Out of the entries that follow, copy each line containing "will".

**Materials provided**
+ + + + + + +

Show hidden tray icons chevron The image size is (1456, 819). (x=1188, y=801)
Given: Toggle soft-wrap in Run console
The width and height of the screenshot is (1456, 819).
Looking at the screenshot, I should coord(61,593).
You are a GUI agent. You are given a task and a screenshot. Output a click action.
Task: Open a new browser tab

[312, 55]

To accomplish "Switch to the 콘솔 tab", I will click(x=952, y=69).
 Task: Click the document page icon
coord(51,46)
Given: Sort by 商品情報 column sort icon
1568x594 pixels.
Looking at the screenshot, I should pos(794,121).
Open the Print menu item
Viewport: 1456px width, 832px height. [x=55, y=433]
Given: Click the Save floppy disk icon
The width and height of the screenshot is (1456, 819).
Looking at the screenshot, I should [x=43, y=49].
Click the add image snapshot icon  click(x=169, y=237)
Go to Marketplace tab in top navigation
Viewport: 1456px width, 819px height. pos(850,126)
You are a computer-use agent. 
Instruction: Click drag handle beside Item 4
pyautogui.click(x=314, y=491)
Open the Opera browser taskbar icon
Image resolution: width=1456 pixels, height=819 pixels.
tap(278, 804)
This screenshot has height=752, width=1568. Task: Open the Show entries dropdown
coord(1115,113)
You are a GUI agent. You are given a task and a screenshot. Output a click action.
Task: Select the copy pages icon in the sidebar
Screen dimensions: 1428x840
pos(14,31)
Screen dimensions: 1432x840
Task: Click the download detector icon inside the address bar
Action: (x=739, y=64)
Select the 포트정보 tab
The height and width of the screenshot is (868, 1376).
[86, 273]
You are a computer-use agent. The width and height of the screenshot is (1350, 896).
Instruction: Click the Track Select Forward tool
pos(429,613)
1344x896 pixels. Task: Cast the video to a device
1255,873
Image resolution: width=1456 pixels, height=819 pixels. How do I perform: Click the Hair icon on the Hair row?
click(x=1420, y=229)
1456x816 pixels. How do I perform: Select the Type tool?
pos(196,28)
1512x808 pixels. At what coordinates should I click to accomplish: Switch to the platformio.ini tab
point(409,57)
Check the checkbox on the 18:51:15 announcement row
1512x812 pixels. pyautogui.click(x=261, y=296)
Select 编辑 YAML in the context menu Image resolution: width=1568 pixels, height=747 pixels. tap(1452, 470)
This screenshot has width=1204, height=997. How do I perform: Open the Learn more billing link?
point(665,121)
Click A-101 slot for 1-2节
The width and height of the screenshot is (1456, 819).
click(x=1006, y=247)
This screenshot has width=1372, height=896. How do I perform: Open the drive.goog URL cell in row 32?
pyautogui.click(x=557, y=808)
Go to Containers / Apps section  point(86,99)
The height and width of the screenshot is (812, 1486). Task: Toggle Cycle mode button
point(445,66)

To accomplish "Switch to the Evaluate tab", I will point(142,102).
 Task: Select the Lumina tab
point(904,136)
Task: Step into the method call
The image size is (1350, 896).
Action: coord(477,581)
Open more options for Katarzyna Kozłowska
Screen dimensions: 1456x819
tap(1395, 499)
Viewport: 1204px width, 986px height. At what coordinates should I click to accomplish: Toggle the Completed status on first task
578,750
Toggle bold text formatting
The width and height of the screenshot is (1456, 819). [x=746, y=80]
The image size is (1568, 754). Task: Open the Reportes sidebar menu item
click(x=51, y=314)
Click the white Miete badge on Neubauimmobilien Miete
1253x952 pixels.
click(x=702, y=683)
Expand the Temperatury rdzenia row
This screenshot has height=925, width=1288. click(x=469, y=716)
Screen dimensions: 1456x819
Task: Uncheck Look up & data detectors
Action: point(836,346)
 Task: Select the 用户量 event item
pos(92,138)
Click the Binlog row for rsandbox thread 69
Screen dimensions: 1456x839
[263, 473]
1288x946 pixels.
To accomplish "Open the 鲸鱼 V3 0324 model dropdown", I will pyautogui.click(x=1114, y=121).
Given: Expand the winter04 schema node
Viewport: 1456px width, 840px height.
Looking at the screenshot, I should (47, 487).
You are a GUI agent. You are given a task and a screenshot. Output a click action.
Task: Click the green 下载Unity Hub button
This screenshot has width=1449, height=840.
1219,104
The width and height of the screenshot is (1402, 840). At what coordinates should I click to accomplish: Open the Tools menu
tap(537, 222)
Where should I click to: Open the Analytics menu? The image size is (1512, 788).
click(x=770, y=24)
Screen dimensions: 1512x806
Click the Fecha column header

+ + + + + + +

**Output below**
To accomplish "Switch to the 콘솔 tab", I will click(x=952, y=69).
To accomplish "Switch to the Evaluate tab", I will point(142,102).
To accomplish "Open the 鲸鱼 V3 0324 model dropdown", I will pyautogui.click(x=1114, y=121).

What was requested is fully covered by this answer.